New Release Recommendations with Spofm

With the introduction of playlist folders earlier in the week, Spotify finally gave us the missing piece in the puzzle of music management. There’s now not really any need for 3rd-party solutions or hacks to manage your Spotify music collection: you can now do it all right from within Spotify!

The other area where Spotify had been lacking was an easy way to discover new music. I’ve blogged about this several times in the past, most recently a couple of months ago when a service called SpNotify came online. SpNotify is a notification service that updates you on your favourite artists and songs on Spotify. It’s still a fantastic site, but requires a bit of effort to make the most of (you have to manually enter every band you want to be notified about). Now a new site called Spofm has arrived and I think it’s the webapp I’ve been waiting for: by combining What’s New on Spotify with your Last.fm listening habits, Spofm has finally solved the problem of keeping track of relevant new releases.

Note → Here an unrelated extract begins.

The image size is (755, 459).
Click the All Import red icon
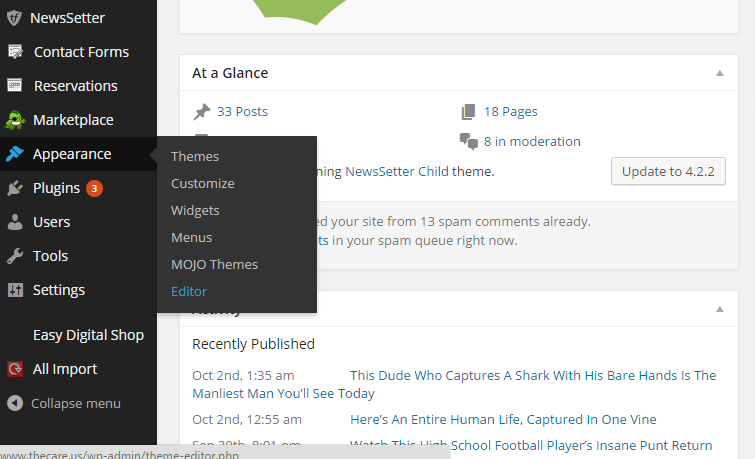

Spofm is an easy-to-use webapp that instantly tells you about new releases on Spotify based on your Last.fm listening habits (of course a Last.fm account is essential for this to work so if you don’t have one yet I strongly recommend you sign up now). All you need to do is enter your Last.fm username, select how many results you want, select your country then click Submit. Spofm goes off and reads your Last.fm stats and compares it with Spotify’s new-release feed. The page then updates with a list like this:

You can click either an album name or artist to open the new release in Spotify: brilliant! The app is slick and fast and has instantly become one of my favourite Spotify sites. It may miss a few new releases, but this is due to the limitations of Spotify’s feed and not really anything Spofm has control over. Developer Martin has already improved Spofm based on user feedback, so click the Contact link on the page if you’ve any suggestions for improvement. One thing Martin is thinking about adding is an RSS feed, for example.

In future it’d be great to base the recommendations on Spotify’s own stats on your listening habits (the Top Lists > For Me data), thus removing the need for a Last.fm account. But until Spotify make this information available from the API that’s not gonna happen. For now then, Spofm is one of the best personalized Spotify new release recommendation services around.